# [Consigne]
Relevez, dans l'ordre du texte, tous ceux que la ministre dit vouloir servir dans l'entretien avec Olivia Grégoire reproduit ci-dessous.

━━━━━ Texte fourni ━━━━━

Olivia Grégoire en mission : elle veut pousser les PME à devenir des ETI

Publié le 25 octobre 2023
Photo d'Olivia Grégoire

La ministre fait partie avec discrétion de gouvernements qui ne la « lâchent » pas. Au contraire, la fidèle LREM monte en puissance et en responsabilités, de Castex à Borne. À 45 ans, cette ex-députée deux fois réélue regroupe dans son ministère des « écosystèmes », comme elle dit, vitaux pour le pays. De quoi parier qu’elle accompagnera le Président jusqu’au bout de son mandat ?

Vous avez travaillé par le passé pour plusieurs personnalités politiques avant de devenir députée puis ministre. D’où vient votre goût du débat public, votre fibre politique ?

Mon engagement est né de la volonté d’agir pour les autres. Je ne fais pas de la politique par ambition démesurée ou pour parfaire un réseau. Ce qui m’anime au quotidien dans mon action, c’est d’être utile pour nos concitoyens et d’améliorer leur quotidien, pas au travers de propositions démagogiques ou au moyen de grandes frasques politiques, mais en travaillant sur le terrain, à hauteur des gens et de leurs besoins. Ministre, en latin, veut dire « serviteur », et c’est tout le sens que je donne à ma mission. Servir les Français, servir nos petites et moyennes entreprises qui représentent 99 % du tissu économique de notre pays, servir nos commerçants, nos artisans, nos indépendants, mais aussi les acteurs de l’économie sociale et solidaire qui viennent tout juste de revenir dans mon portefeuille.

Avant d’être élue députée, vous vous êtes lancée dans une nouvelle aventure en créant votre entreprise, spécialisée dans l’accompagnement des TPE/PME. Que retenez-vous de ces années d’entrepreneuriat ? Que vous ont-elles apporté ?

━━━━━ Données fournies ━━━━━

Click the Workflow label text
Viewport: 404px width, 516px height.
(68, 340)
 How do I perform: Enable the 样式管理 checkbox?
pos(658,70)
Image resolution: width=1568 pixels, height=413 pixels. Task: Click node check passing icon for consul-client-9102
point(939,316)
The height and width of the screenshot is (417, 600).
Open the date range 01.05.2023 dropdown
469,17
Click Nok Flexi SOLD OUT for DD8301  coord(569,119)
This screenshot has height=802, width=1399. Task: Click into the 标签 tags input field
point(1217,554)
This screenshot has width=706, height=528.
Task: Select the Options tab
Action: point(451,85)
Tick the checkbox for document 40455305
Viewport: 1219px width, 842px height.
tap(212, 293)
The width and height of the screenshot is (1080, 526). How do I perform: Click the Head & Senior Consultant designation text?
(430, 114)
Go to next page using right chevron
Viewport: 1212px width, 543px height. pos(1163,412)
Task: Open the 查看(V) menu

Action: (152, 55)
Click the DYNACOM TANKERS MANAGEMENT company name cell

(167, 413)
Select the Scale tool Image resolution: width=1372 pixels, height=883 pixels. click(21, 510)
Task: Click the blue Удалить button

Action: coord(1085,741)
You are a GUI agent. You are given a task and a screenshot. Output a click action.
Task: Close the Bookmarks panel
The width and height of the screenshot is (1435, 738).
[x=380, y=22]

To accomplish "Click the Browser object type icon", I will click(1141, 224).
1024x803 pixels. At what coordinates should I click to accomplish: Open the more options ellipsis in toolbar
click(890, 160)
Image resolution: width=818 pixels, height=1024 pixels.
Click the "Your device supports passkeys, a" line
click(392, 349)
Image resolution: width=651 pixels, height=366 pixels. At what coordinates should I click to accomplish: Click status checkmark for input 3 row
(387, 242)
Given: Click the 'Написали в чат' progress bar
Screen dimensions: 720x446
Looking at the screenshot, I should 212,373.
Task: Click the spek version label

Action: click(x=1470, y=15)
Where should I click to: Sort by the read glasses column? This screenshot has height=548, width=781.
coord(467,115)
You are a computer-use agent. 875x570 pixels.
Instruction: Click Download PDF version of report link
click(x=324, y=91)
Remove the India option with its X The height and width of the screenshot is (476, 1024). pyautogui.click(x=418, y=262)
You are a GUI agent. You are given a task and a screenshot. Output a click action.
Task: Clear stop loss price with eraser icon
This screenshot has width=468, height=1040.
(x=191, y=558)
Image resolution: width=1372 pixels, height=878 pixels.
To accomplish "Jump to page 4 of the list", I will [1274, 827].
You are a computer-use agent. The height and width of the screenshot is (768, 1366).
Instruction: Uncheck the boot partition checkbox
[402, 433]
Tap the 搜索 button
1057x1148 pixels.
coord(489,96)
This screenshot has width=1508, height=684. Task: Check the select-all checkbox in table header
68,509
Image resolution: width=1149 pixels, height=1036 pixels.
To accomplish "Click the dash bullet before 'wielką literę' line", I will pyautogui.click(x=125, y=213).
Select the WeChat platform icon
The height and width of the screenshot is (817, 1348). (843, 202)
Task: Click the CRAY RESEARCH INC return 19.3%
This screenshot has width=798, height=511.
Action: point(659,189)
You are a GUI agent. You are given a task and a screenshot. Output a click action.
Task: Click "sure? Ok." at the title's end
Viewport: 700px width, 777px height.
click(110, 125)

━━━━━

# [Réponse]
- les Français
- nos petites et moyennes entreprises
- nos commerçants
- nos artisans
- nos indépendants
- les acteurs de l'économie sociale et solidaire